Which raises the questions "How many of these snakes are out there and how much do they eat?
posted by Mitheral at 5:57 PM on August 23, 2019


I asked a scientist because I thought the solution might be to sell pythomelets and python sausages in upscale south Florida B&Bs. Apparently they're chock full of mercury, so eating them is out.
posted by Don Pepino at 10:26 AM on August 24, 2019 [1 favorite]


The biggest snake I have seen in the wild was bigger than my thigh. A snake bigger than that is not a pleasant thought.

There are some documentaries about the extinct titanoboa, which would have trouble making it through a doorway, that you shouldn't watch.

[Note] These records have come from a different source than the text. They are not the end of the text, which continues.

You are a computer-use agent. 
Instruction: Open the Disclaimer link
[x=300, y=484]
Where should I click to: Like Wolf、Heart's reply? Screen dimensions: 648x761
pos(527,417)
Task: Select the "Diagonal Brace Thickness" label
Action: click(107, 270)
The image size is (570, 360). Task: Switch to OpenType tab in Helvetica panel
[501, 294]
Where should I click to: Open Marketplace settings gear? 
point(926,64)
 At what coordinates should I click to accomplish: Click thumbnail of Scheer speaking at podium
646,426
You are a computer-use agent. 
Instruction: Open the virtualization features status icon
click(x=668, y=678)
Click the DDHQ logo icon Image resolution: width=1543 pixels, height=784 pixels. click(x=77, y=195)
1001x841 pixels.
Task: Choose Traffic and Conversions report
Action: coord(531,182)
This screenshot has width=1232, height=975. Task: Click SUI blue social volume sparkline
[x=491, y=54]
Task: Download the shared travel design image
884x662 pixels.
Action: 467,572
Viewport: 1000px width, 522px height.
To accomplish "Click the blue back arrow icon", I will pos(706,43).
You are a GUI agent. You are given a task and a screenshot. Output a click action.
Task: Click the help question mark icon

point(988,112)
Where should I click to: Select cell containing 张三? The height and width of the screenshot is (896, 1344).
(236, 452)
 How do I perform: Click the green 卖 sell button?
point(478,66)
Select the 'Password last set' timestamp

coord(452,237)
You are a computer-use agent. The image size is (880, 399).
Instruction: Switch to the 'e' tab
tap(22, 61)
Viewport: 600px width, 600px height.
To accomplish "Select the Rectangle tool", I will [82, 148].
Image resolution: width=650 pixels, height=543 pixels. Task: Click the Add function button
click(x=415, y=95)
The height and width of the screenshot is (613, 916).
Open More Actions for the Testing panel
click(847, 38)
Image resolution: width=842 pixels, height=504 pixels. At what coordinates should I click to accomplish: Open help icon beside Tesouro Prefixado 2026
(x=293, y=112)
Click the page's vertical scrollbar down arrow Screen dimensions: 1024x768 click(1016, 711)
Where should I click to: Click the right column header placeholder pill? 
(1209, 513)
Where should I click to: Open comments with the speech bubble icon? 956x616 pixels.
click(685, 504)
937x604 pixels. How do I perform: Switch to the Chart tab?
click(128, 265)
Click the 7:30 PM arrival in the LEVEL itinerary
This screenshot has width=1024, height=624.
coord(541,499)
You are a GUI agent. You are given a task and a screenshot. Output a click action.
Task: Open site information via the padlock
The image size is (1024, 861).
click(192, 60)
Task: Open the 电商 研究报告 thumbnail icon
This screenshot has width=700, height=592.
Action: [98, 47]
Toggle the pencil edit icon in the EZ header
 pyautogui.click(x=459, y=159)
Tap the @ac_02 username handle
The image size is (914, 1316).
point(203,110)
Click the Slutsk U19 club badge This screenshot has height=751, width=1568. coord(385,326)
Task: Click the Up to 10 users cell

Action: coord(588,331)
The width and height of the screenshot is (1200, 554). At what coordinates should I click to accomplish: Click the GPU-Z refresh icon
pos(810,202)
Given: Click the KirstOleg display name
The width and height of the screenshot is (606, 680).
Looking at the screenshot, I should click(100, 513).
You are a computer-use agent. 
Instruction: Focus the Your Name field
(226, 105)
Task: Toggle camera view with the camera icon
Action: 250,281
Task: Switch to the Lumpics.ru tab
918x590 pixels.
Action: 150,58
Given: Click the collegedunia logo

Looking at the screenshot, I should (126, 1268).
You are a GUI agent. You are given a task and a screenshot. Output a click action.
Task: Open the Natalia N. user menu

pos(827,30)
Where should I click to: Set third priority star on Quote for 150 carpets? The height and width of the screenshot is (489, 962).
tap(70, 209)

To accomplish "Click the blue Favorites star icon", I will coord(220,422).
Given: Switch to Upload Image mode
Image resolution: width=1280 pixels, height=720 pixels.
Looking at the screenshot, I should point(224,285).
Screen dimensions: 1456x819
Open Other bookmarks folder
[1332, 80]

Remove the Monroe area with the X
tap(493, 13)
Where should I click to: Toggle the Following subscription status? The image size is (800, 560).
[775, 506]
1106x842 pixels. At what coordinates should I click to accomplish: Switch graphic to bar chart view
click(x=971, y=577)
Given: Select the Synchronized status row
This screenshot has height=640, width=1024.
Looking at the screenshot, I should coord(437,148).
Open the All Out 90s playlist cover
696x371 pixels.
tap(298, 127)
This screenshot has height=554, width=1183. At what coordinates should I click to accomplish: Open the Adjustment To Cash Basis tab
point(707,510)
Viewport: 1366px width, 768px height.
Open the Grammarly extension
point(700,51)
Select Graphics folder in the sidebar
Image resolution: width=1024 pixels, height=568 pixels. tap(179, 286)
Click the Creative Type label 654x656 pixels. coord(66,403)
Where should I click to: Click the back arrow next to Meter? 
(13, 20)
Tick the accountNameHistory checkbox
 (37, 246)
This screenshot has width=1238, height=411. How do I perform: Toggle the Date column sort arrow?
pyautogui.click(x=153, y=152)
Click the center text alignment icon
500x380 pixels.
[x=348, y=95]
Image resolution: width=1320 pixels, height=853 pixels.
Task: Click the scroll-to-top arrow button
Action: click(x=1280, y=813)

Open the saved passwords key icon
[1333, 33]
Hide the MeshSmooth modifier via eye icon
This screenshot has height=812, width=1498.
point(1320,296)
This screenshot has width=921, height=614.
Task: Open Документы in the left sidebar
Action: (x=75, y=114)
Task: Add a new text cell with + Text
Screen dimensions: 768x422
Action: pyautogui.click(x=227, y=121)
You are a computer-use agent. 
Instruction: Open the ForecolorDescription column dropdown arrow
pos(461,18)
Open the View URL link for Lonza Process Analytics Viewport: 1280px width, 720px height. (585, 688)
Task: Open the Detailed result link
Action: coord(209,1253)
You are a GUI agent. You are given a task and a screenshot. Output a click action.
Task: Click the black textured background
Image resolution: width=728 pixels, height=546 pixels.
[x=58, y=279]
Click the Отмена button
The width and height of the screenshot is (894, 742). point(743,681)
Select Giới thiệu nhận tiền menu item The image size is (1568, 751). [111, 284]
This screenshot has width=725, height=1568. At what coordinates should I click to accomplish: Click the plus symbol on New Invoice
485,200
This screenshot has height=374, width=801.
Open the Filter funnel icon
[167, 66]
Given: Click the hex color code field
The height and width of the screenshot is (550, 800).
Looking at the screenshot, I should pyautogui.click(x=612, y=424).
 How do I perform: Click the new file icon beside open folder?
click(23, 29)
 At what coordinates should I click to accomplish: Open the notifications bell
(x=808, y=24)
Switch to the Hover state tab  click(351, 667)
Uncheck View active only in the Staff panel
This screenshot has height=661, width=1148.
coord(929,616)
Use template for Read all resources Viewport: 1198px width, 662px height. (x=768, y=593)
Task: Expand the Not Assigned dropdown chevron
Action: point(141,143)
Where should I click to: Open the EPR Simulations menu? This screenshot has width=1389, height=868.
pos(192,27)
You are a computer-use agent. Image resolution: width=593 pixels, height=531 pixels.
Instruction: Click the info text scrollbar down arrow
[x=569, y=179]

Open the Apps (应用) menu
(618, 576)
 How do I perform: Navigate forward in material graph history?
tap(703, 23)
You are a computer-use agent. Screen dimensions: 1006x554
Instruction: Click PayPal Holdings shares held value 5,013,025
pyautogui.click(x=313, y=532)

the important thing is that it's pronounced "tighten-AH-bwah."
posted by GCU Sweet and Full of Grace at 11:43 AM on August 24, 2019


the important thing is that it's pronounced "tighten-AH-bwah."

That is scarier than the snake. I am on team "titan-oh-boa."
posted by Dip Flash at 11:47 AM on August 24, 2019


I am also on team "titan-oh-boa," which sounds a bit like a fanciful Irish name for a very big boa.